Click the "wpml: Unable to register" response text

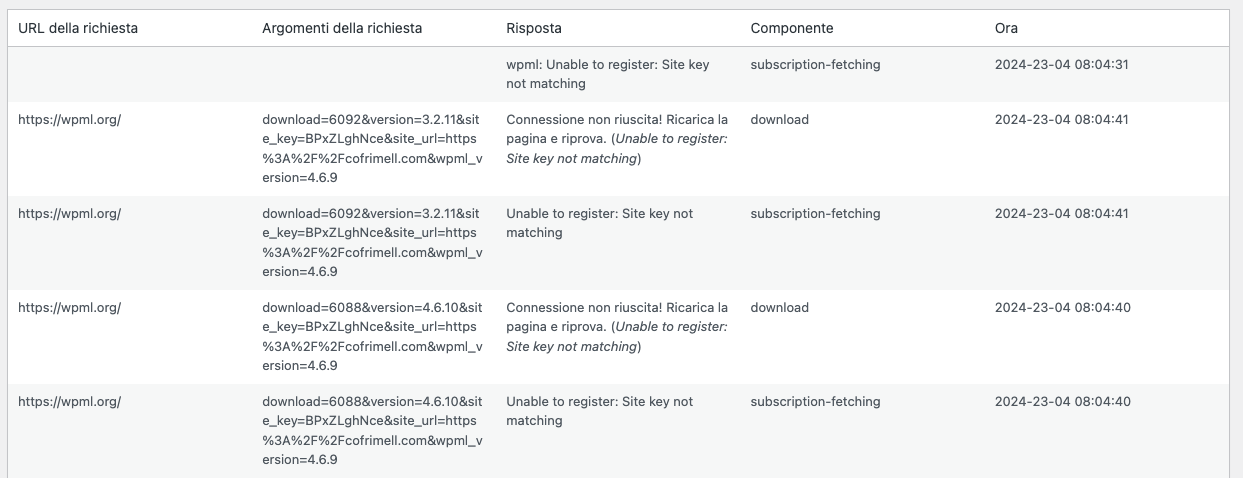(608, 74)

...

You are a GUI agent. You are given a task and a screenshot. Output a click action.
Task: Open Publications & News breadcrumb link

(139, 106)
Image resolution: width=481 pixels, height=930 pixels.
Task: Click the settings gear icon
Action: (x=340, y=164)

» Aim
Rewrite the lines starting with the line that contains "You are a GUI" and going on through the line that contains "Action: (x=340, y=164)", putting "navigation link" where "breadcrumb link" stands and leaving everything else as it is.

» Solution
You are a GUI agent. You are given a task and a screenshot. Output a click action.
Task: Open Publications & News navigation link

(139, 106)
Image resolution: width=481 pixels, height=930 pixels.
Task: Click the settings gear icon
Action: (x=340, y=164)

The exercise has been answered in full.